[Dataset entries]
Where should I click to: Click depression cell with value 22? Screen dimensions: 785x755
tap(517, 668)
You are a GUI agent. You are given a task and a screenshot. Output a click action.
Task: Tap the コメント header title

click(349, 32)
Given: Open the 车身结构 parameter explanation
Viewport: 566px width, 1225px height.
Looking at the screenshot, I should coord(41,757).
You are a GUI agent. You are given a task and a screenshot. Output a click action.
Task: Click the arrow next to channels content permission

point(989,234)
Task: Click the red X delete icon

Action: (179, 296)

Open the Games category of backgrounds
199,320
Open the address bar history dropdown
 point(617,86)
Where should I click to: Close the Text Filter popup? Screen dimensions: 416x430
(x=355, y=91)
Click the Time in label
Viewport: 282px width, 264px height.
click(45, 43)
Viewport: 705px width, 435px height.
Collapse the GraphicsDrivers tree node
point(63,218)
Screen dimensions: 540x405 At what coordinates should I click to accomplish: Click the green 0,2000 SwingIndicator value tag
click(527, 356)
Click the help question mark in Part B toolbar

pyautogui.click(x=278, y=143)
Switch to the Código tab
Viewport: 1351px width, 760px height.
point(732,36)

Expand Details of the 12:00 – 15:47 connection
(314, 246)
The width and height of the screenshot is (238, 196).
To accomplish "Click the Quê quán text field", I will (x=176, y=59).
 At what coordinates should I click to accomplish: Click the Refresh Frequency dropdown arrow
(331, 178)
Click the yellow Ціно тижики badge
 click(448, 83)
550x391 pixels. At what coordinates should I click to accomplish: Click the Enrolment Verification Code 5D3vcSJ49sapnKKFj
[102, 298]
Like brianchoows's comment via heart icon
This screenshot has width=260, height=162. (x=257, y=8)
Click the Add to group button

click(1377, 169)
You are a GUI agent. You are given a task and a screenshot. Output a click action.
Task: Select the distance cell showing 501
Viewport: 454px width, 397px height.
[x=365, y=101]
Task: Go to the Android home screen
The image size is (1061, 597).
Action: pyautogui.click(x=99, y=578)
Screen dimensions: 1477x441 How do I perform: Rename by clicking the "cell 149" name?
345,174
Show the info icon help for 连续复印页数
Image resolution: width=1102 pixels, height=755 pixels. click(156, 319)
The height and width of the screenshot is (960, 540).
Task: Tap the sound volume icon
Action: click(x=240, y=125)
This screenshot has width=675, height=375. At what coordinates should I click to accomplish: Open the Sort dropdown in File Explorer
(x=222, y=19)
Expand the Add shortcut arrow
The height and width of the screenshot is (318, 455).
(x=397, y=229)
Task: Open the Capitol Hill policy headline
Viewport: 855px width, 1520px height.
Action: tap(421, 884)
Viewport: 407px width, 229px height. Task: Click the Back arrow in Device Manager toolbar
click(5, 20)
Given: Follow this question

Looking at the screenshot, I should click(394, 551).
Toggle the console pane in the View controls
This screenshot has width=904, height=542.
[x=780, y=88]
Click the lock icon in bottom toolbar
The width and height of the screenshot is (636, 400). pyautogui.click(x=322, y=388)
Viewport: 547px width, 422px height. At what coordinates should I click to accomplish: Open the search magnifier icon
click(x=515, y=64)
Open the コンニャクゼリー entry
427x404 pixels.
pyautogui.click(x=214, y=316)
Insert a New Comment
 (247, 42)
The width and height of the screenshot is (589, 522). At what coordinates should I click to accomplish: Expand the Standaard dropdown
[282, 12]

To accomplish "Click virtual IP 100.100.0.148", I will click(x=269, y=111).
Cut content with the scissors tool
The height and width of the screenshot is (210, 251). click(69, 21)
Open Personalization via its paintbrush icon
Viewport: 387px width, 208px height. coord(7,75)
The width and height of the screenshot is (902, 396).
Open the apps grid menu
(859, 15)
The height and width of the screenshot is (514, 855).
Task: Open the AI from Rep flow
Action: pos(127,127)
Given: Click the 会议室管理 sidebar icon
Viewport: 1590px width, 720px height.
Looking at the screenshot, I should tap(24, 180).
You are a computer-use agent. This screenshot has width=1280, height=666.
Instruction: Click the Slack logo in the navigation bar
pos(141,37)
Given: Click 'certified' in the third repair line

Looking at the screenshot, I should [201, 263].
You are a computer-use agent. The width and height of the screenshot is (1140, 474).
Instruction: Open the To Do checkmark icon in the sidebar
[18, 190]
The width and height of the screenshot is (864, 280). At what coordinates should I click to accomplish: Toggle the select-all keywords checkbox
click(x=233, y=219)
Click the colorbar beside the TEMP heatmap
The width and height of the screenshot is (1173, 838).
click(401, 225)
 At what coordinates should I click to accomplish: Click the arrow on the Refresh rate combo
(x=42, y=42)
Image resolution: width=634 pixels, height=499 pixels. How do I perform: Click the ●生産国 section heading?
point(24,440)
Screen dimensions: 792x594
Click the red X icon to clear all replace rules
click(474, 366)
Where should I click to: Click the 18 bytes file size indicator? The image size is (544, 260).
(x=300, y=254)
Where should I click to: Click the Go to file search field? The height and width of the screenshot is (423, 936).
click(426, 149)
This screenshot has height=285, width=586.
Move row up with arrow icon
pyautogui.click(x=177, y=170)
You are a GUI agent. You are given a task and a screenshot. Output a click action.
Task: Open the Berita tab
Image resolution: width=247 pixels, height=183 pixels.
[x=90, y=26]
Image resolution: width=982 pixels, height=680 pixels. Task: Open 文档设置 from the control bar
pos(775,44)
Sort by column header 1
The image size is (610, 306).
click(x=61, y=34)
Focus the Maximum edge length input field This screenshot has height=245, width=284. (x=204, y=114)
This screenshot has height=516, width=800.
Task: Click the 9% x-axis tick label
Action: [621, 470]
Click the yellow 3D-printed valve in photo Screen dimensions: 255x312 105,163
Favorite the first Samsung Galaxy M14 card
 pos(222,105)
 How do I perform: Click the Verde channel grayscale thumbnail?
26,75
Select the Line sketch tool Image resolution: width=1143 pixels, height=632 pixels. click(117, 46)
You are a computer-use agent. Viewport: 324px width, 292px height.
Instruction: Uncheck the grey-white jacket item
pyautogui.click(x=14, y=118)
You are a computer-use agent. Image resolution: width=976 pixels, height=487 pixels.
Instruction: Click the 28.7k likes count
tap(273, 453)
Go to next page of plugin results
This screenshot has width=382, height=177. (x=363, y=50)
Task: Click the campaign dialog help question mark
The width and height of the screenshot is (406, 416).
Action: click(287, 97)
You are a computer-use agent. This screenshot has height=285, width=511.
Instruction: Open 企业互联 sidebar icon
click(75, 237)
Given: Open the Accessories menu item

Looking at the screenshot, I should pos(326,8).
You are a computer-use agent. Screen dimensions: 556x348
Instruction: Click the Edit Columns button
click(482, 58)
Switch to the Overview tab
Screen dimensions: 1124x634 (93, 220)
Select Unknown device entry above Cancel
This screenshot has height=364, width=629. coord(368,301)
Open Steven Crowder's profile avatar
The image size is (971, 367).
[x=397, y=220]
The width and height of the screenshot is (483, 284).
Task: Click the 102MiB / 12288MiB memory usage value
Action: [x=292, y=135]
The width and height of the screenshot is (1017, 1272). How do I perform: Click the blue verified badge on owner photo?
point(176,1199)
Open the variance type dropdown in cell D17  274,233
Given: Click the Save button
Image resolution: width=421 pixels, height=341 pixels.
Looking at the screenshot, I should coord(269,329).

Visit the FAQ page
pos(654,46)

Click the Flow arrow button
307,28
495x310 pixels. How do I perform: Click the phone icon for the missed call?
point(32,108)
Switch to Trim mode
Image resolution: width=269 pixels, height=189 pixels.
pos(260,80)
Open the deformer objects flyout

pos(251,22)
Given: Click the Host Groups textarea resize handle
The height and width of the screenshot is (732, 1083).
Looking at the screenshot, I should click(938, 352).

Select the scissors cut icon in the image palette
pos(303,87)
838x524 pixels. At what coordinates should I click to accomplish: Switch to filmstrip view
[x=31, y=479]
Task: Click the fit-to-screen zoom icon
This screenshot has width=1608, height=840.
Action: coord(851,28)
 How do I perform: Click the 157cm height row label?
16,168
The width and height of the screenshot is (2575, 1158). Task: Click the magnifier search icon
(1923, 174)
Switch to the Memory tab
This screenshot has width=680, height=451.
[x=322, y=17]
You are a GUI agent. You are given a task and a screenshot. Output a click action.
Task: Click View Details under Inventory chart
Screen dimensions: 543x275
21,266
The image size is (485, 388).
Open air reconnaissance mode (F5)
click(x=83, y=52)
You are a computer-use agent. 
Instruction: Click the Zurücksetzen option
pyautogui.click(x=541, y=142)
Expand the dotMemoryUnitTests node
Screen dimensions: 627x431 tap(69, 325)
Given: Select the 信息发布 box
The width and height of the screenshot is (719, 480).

:: What you need to do ::
Lines from the one containing "Given: Click the Host" through the last line of the records, both included, are the only ones to print, each exactly as it is.

:: Written solution ::
Given: Click the Host Groups textarea resize handle
The height and width of the screenshot is (732, 1083).
Looking at the screenshot, I should click(938, 352).

Select the scissors cut icon in the image palette
pos(303,87)
838x524 pixels. At what coordinates should I click to accomplish: Switch to filmstrip view
[x=31, y=479]
Task: Click the fit-to-screen zoom icon
This screenshot has width=1608, height=840.
Action: coord(851,28)
 How do I perform: Click the 157cm height row label?
16,168
The width and height of the screenshot is (2575, 1158). Task: Click the magnifier search icon
(1923, 174)
Switch to the Memory tab
This screenshot has width=680, height=451.
[x=322, y=17]
You are a GUI agent. You are given a task and a screenshot. Output a click action.
Task: Click View Details under Inventory chart
Screen dimensions: 543x275
21,266
The image size is (485, 388).
Open air reconnaissance mode (F5)
click(x=83, y=52)
You are a computer-use agent. 
Instruction: Click the Zurücksetzen option
pyautogui.click(x=541, y=142)
Expand the dotMemoryUnitTests node
Screen dimensions: 627x431 tap(69, 325)
Given: Select the 信息发布 box
The width and height of the screenshot is (719, 480).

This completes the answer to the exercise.